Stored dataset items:

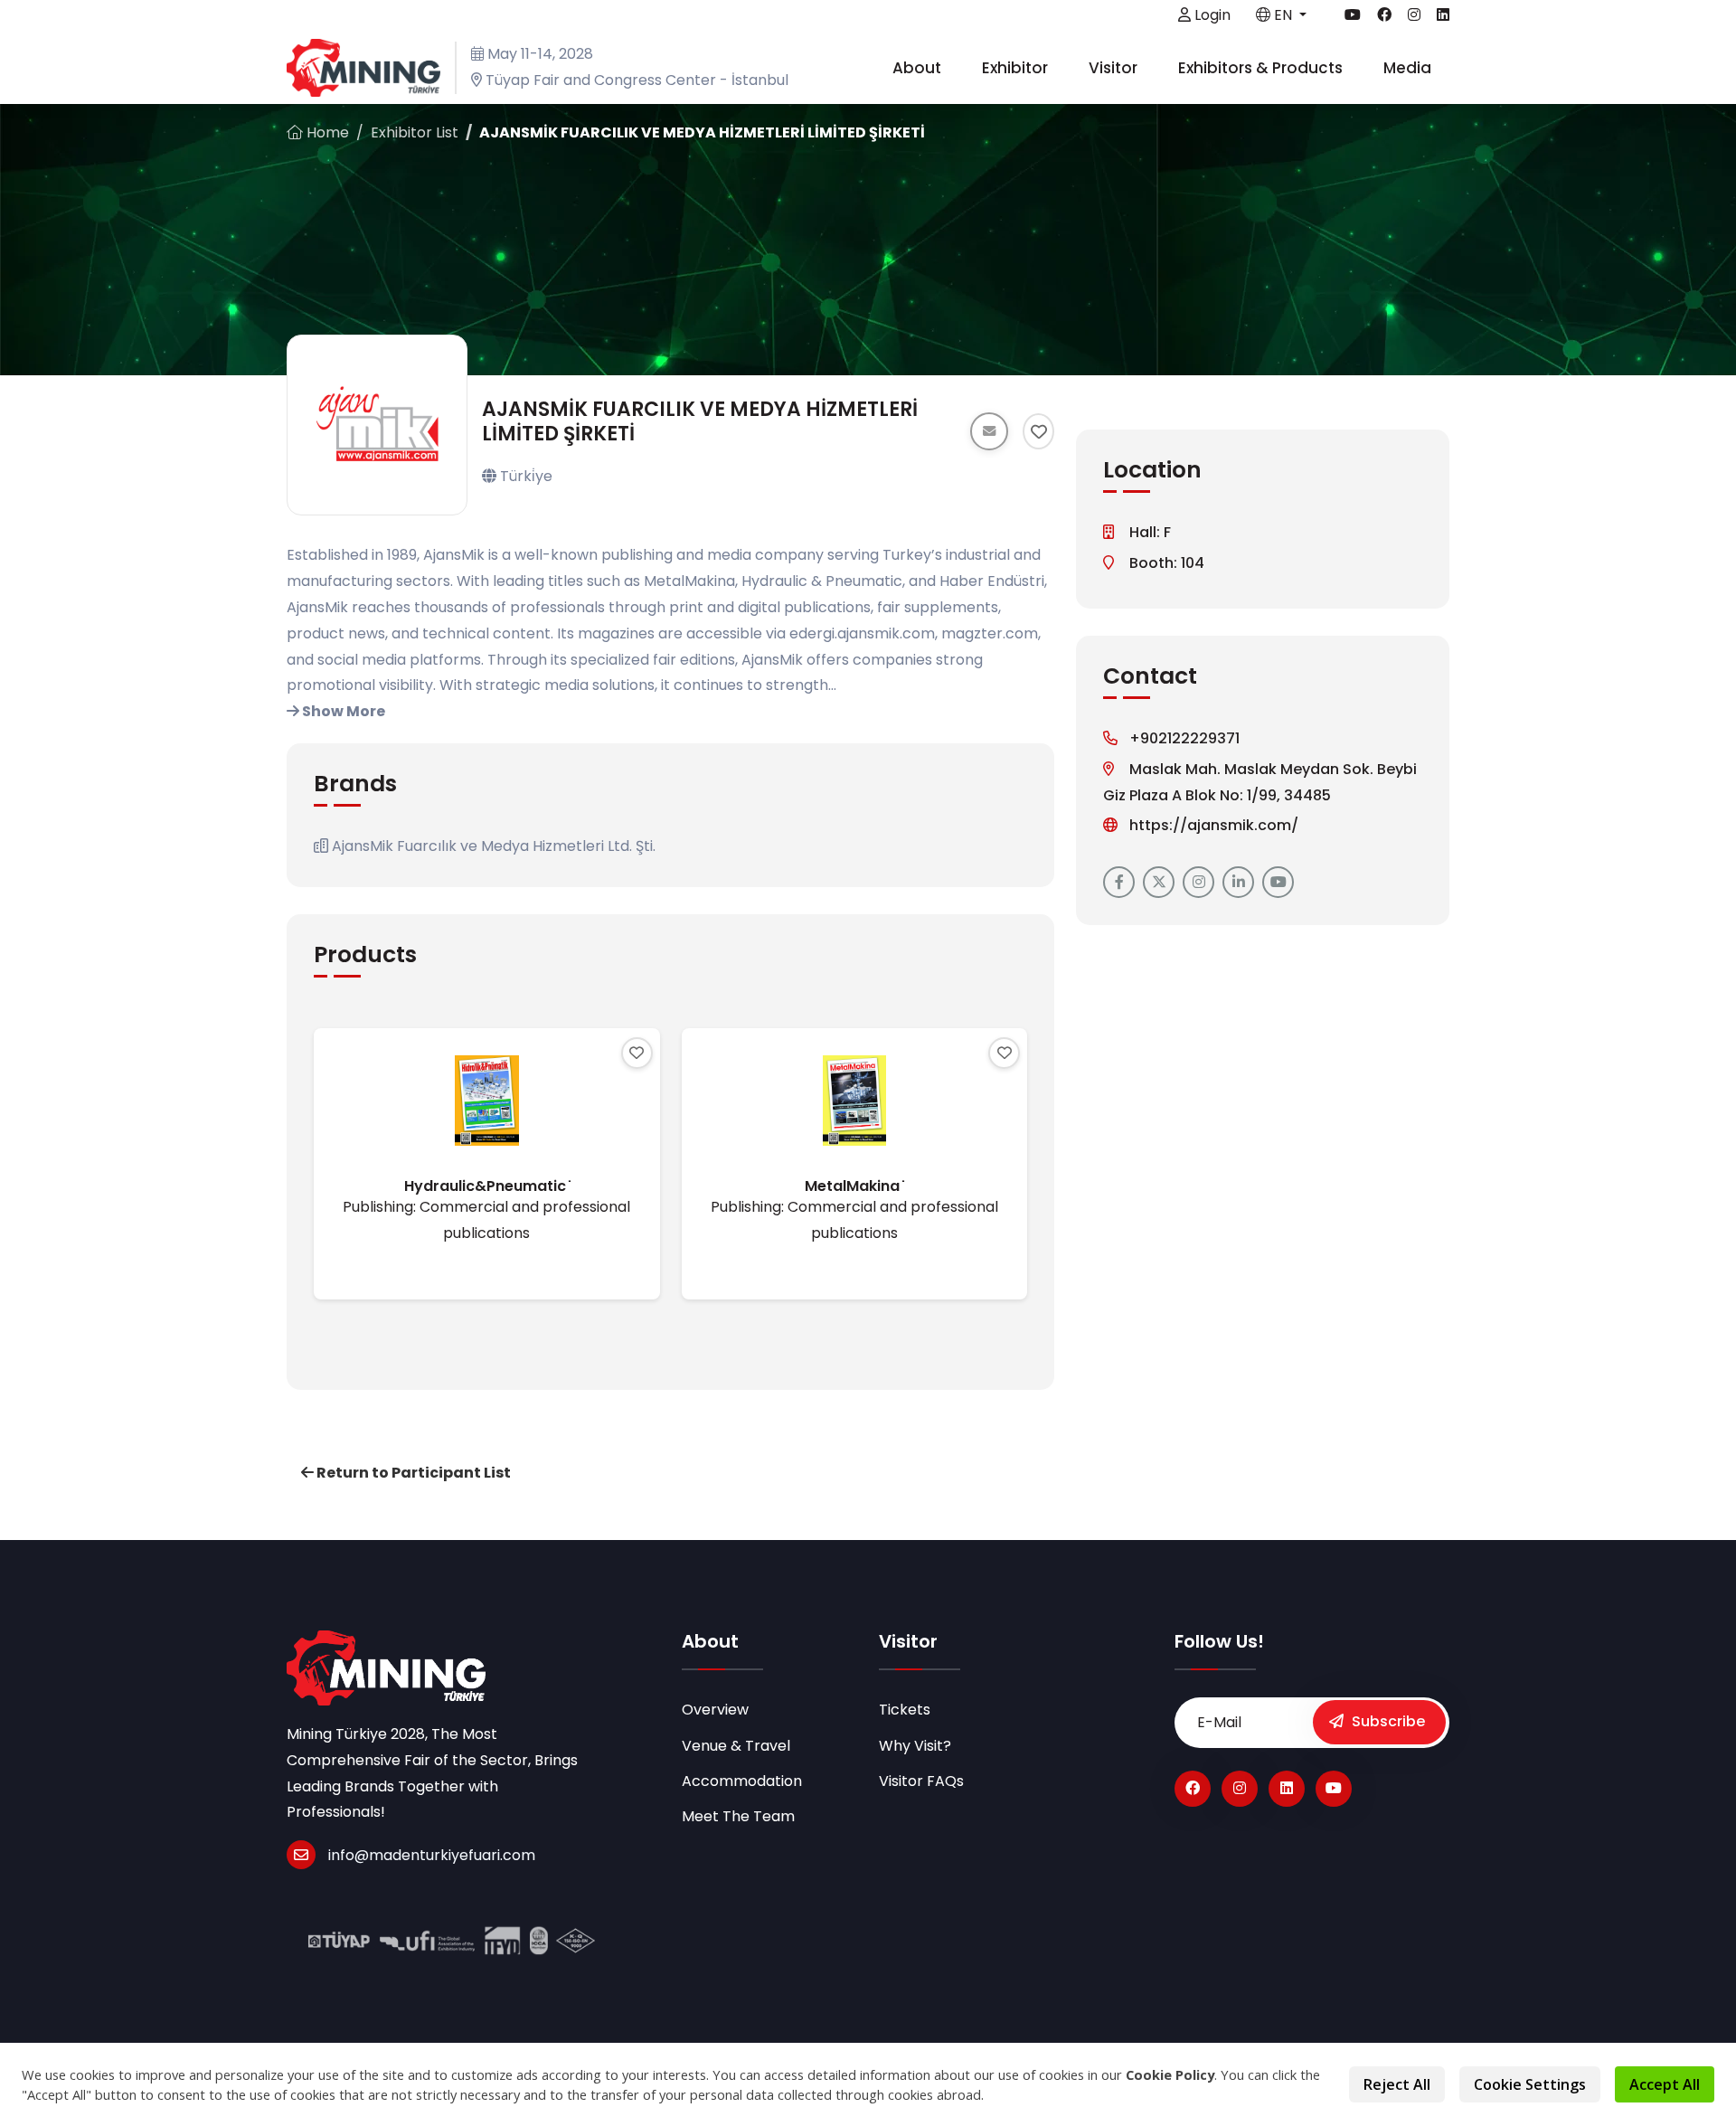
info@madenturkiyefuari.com (431, 1855)
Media (1409, 68)
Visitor (1115, 68)
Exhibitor (1017, 68)
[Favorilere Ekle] (1038, 431)
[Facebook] (1193, 1789)
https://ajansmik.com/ (1213, 825)
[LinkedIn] (1287, 1789)
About (918, 68)
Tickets (904, 1709)
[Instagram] (1240, 1789)
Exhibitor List (414, 132)
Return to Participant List (412, 1472)
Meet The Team (738, 1816)
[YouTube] (1334, 1789)
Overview (715, 1709)
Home (326, 132)
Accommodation (742, 1781)
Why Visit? (915, 1745)
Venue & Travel (736, 1745)
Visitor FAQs (921, 1781)
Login (1211, 15)
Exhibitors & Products (1262, 68)
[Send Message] (989, 431)
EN (1283, 15)
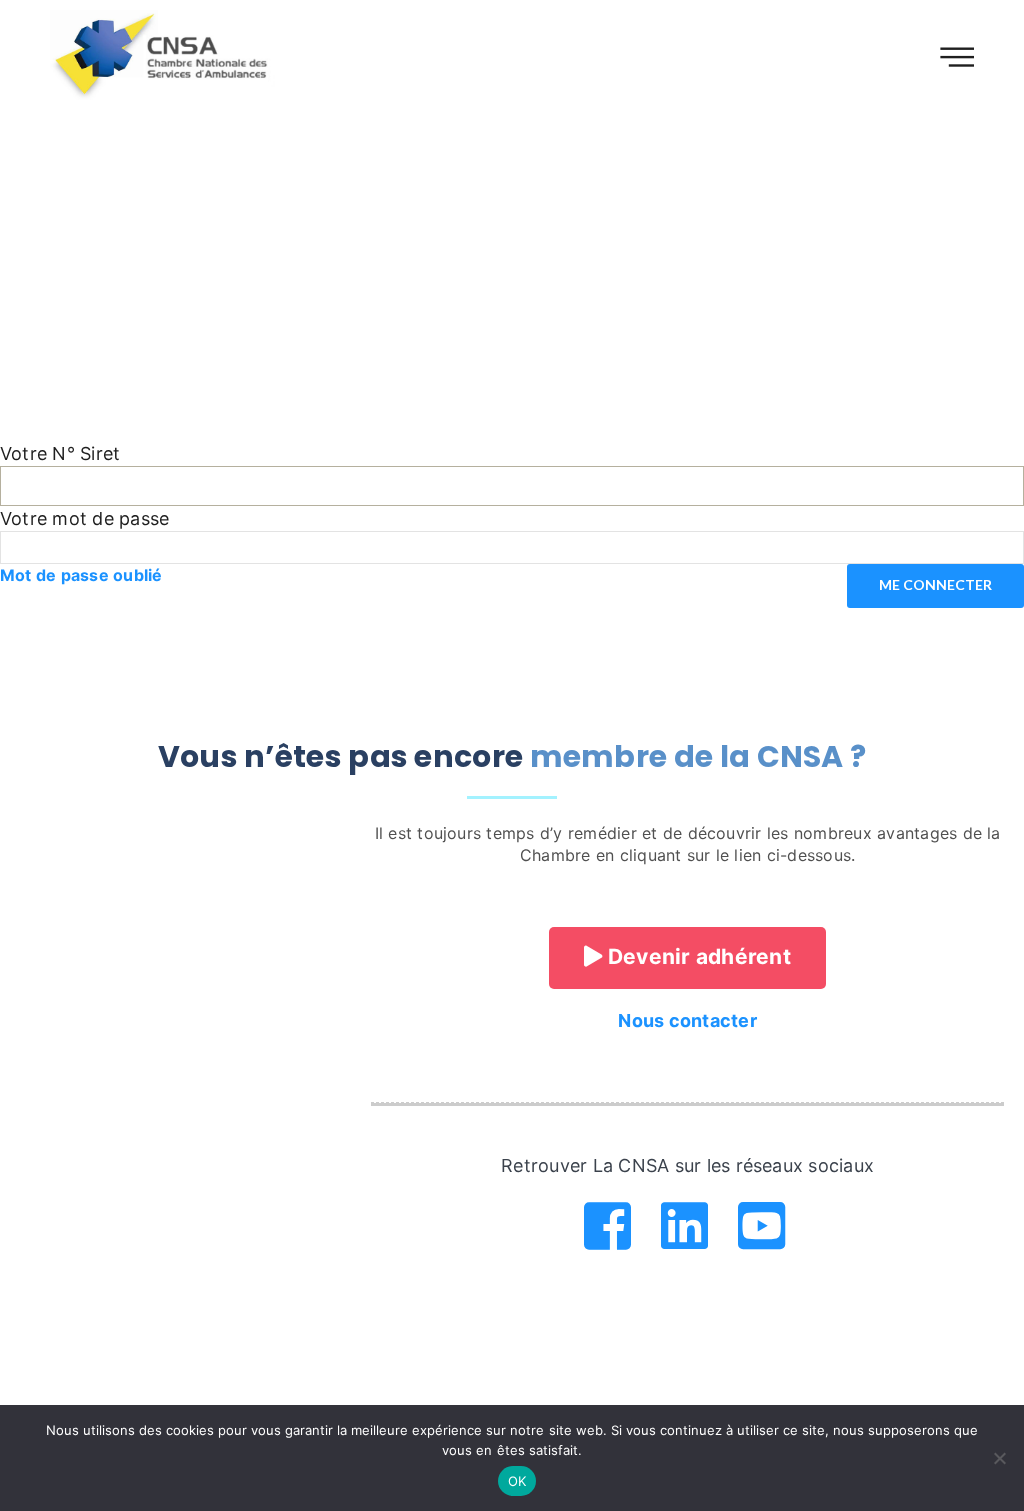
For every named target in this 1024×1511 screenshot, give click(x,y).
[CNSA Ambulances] (164, 55)
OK (517, 1481)
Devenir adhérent (697, 956)
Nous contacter (687, 1020)
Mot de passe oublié (81, 575)
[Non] (999, 1458)
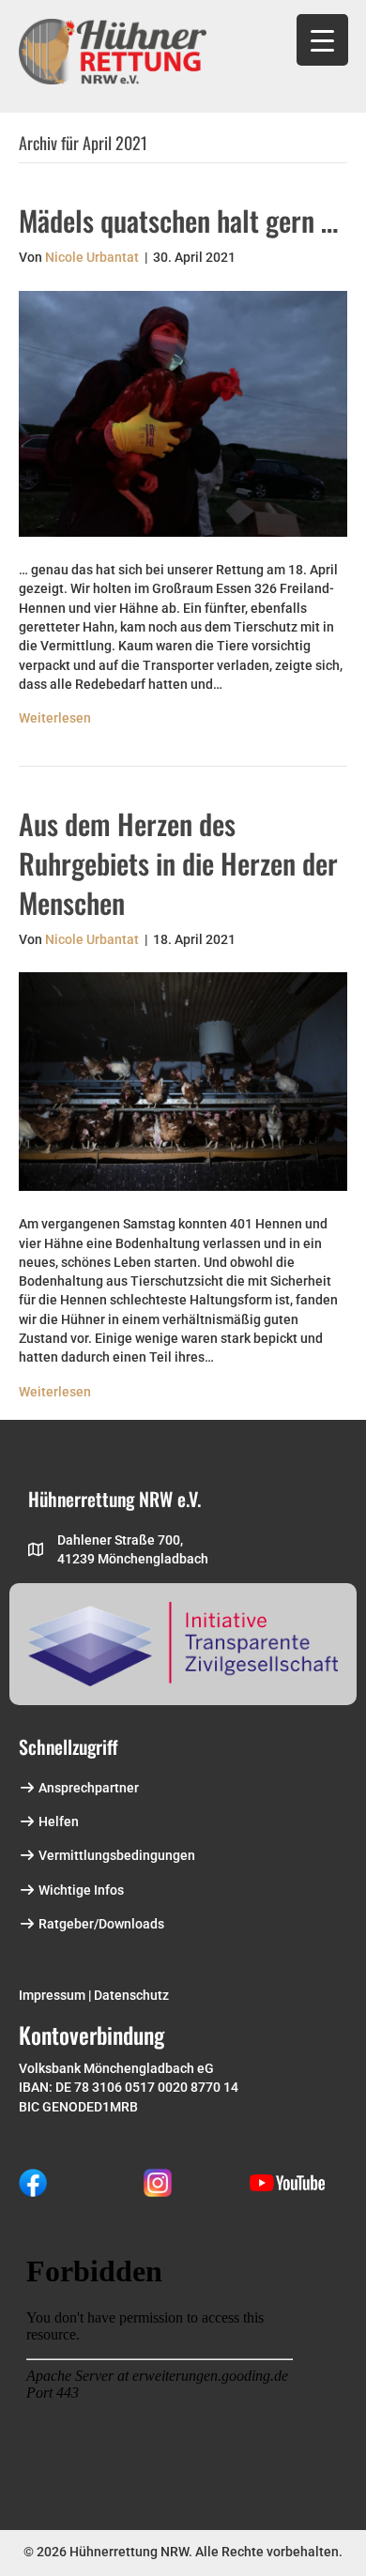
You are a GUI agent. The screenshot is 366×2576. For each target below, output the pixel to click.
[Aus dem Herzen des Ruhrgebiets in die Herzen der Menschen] (183, 1080)
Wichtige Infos (80, 1890)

*Work item:*
Reproduce the line containing "You are a GUI" and every line after it. Stop at the last line of the records, and add nothing.

*Exercise output:*
You are a GUI agent. The screenshot is 366×2576. For each target below, output the pixel to click.
[Aus dem Herzen des Ruhrgebiets in die Herzen der Menschen] (183, 1080)
Wichtige Infos (80, 1890)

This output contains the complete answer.